The input |
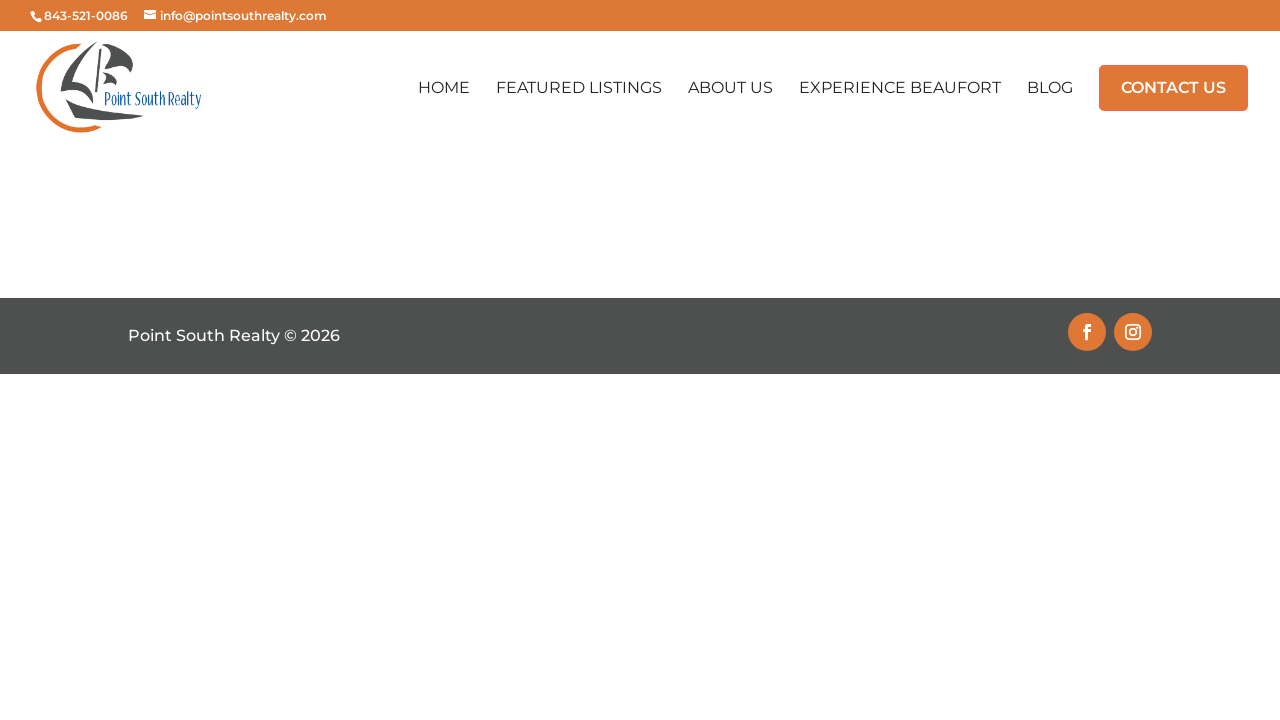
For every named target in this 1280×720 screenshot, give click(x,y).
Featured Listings (579, 89)
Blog (1050, 89)
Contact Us (1173, 87)
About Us (730, 89)
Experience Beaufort (900, 89)
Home (444, 89)
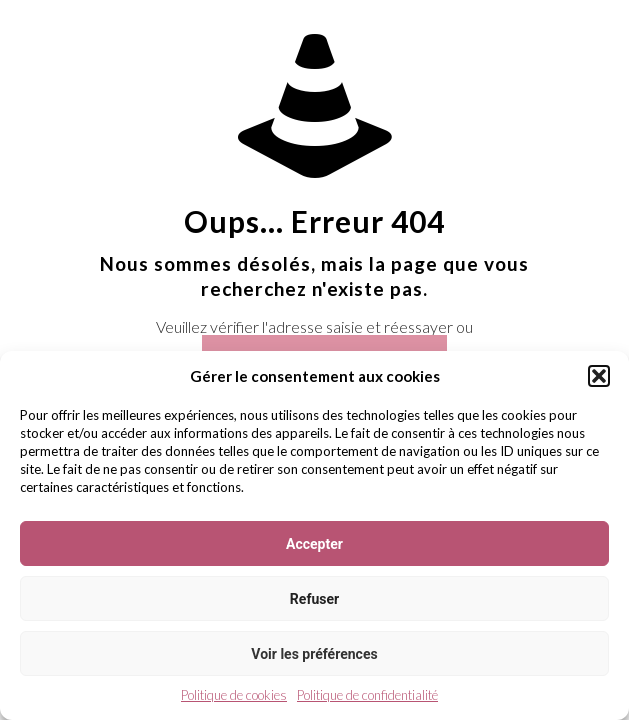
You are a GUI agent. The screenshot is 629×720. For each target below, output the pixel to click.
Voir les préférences (314, 654)
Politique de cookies (234, 695)
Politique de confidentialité (367, 695)
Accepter (314, 544)
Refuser (314, 599)
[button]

Stated exercise |
Rescale everything from the line containing "Politique de cookies (234, 695)" down to the end of the entries. Rewrite only those lines, requests included, with each click coordinate multiplied by 0.7 and rounded to a whole number, halves rounding up.

Solution for this task |
Politique de cookies (164, 487)
Politique de confidentialité (257, 487)
Accepter (220, 381)
Refuser (220, 419)
[button]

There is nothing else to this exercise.